Research in Motion (RIMM) has been dead money for over 2 years now. It has been a long time since the company had 50% market share of smartphones and a stock of over $140. Ever since Steve Jobs launched the iPhone, the good old days are long over.
Many analysts through and through have written the company off. There is no question that they have been right. While it still has the dominant position in government and enterprise and a global subscriber base of 78 million, its total share of smartphones is now only 6 percent. The company was expected to earn money next quarter, but has instead warned of losses. The sole hope of the company is the new BlackBerry 10, which some think is rushed and might not impress.
Given its current state, RIMM is uninvestable for growth, momentum and dividend investors. But given its low price and asset base, it may be compelling to value investors.
- RIMM has an impressive patent portfolio that analysts estimate is worth anywhere between $2 and $5 plus per share.
- It has $4 per share of cash.
- It has the lion's share share of the government and enterprise market around the world.
- If Research In Motion wanted to sell itself, there would be many suitors. Amazon.com (AMZN), Samsung, and even Facebook (FB) come to mind. Amazon has made buyout inquiries into RIMM before and given CEO Jeff Bezos' long term thinking and ambition, it could still happen now. When these suitors buy, they typically pay a handsome premium. For example, when Google (GOOG) bought Motorola Mobility, it paid a premium of 63%. There is no reason to think that Research In Motion can't get the same type of premium.

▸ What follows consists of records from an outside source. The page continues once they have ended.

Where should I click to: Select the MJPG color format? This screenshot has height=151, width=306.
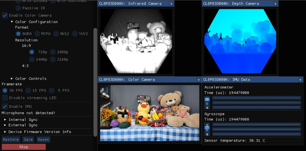pos(37,34)
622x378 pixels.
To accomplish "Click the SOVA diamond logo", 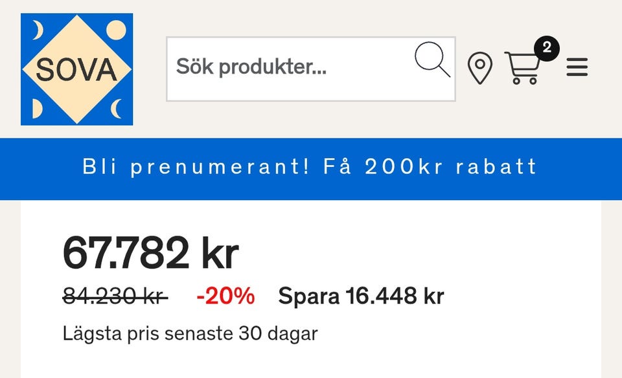I will click(x=76, y=69).
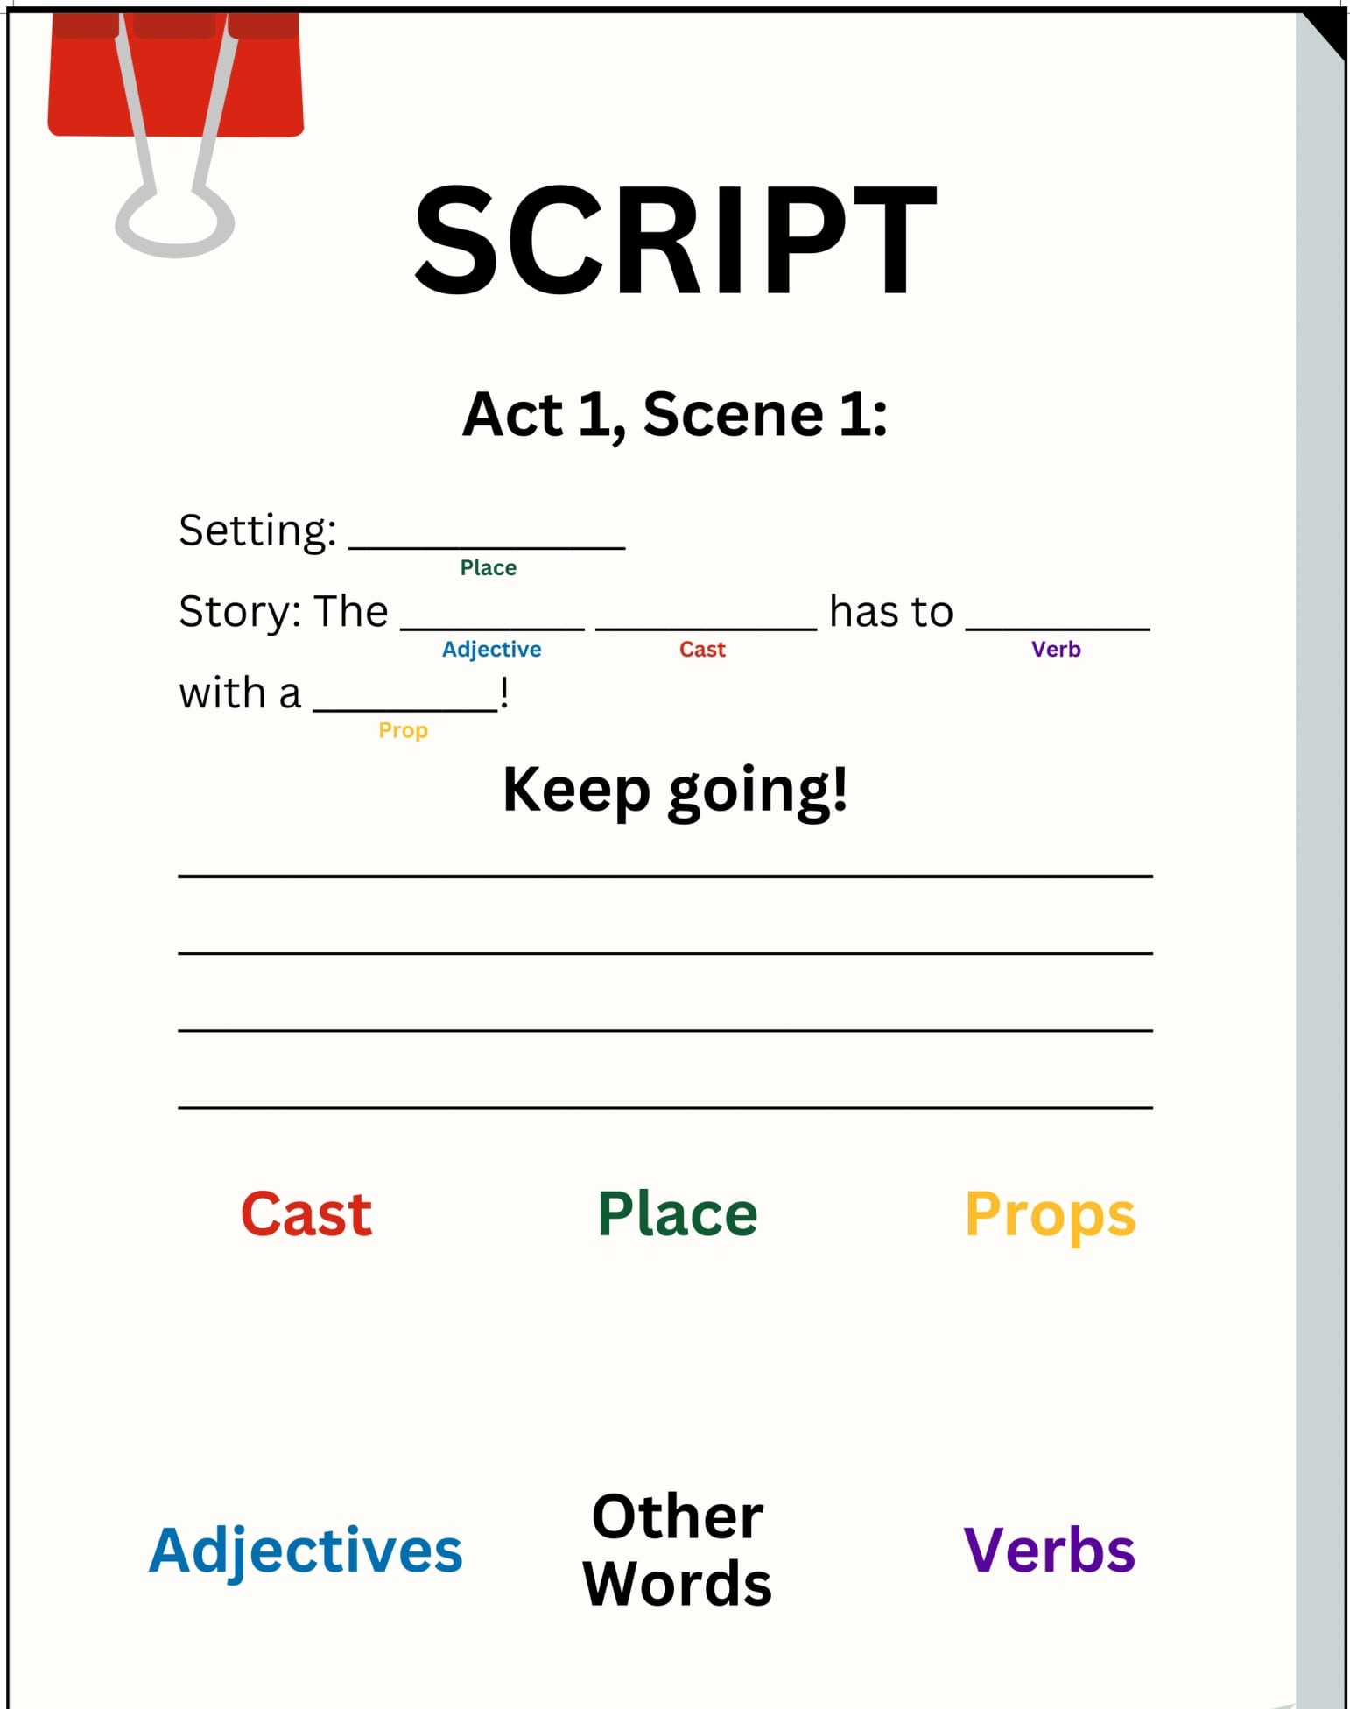Click the red binder clip graphic

(175, 74)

Buying Research in Motion is not without risks. With large revenue declines and warnings on guidance, it looks like RIMM has at least one more two more bad quarters ahead of it. Given the reaction to the Nokia Lumina, the BlackBerry 10 has a slim chance of turning around Research In Motion's fortunes. The future of the company most likely is selling off the assets, returning value to shareholders, and focusing on the enterprise and government business.
While management is actively looking to reduce cost by possibly reducing its workforce by 2000 and hiring investment banks to do a strategic review, Research In Motion is not a safe buy until management actively adopts a shareholder friendly strategy. Given the stock's beta, it might bounce around $10 and $12.50 in the near term. If and when management adopts that strategy, RIMM could be one of the better investments this year.